Declara, en efecto, que la audición no es ni buena ni mala, y debe ser juzgada por sus resultados.
«Cuando un anacoreta entra en una taberna, la taberna se convierte en su celda, pero cuando un bebedor de vino entra en una celda, esa celda se convierte en su taberna.»
Aquel cuyo corazón está absorto en el pensamiento de Dios no puede corromperse por oír instrumentos musicales. Lo mismo ocurre con el baile.
«Cuando el corazón palpita y el rapto se hace intenso, y la agitación del éxtasis se manifiesta y las formas convencionales desaparecen, esto no es baile ni indulgencia corporal, sino una disolución del alma.»

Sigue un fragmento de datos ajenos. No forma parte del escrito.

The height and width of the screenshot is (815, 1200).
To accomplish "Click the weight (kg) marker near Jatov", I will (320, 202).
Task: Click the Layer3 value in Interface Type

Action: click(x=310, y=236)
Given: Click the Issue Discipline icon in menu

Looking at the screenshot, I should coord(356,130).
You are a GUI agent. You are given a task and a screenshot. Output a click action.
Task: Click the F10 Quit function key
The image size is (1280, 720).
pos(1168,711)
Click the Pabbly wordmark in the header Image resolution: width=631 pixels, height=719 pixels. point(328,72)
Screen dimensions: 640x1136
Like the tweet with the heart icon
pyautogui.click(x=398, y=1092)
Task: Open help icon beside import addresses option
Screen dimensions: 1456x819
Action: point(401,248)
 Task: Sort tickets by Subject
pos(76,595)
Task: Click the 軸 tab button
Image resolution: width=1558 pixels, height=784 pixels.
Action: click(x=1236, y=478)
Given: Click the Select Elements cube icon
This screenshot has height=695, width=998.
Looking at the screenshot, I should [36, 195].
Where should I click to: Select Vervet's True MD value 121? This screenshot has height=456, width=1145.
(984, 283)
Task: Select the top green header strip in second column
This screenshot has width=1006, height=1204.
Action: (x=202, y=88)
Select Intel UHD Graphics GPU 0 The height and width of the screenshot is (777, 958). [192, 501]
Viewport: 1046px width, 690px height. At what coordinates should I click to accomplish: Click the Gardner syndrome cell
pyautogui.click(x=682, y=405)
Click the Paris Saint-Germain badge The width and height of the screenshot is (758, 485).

Hujwiri, sin embargo, establece varias reglas de precaución para aquellos que participan en la audición, y confiesa [p. 66] que los conciertos públicos ofrecidos por los derviches son extremadamente desmoralizantes. A los novicios, piensa, no se les debe permitir asistir a ellos. En los tiempos modernos, estas escenas orgiásticas han sido descritas con frecuencia por testigos oculares. Ahora traduciré de las Vidas de los Santos de Jami el relato de una actuación similar que tuvo lugar hace unos setecientos años.
«Había un derviche, un negro llamado Zangi Bashgirdi, que había alcanzado un grado tan alto de espiritualidad que la danza mística no podía comenzar hasta que él saliera y se uniera a ella. Un día, en el transcurso del sama, fue presa del éxtasis y, elevándose en el aire, se sentó en un alto arco que dominaba a los bailarines. Al descender, saltó sobre Majduddin de Bagdad y rodeó con sus piernas el cuello del jeque, que, no obstante, continuó girando en la danza, aunque era un hombre muy frágil y delgado, mientras que el negro era alto y pesado. Cuando terminó la danza, Majduddin dijo: “No sabía si era un negro o un gorrión lo que estaba en mi cuello». Al bajarse de los hombros del jeque, el negro le mordió la mejilla tan severamente que la cicatriz permaneció visible para siempre. Majduddin solía decir a menudo que en el Día del Juicio no se jactaría de nada [p. 67] excepto de que llevaba la marca de los dientes de este negro en su cara”.
Los rasgos grotescos e innobles, por no hablar de las deformidades más groseras, deben aparecer en cualquier descripción fiel de la vida extática del Islam. Nada se gana ocultando su existencia o minimizando su importancia. Si, como dice Jalaluddin Rumi:
“Los hombres incurren en el reproche del vino y las drogas
Para que puedan escapar por un tiempo de la autoconciencia,
Puesto que todos saben que esta vida es una trampa,
La memoria volitiva y el pensamiento son un infierno”,
reconozcamos que los transportes de la embriaguez espiritual no siempre son sublimes, y que la naturaleza humana tiene un truco para vengarse de aquellos que la rechazan.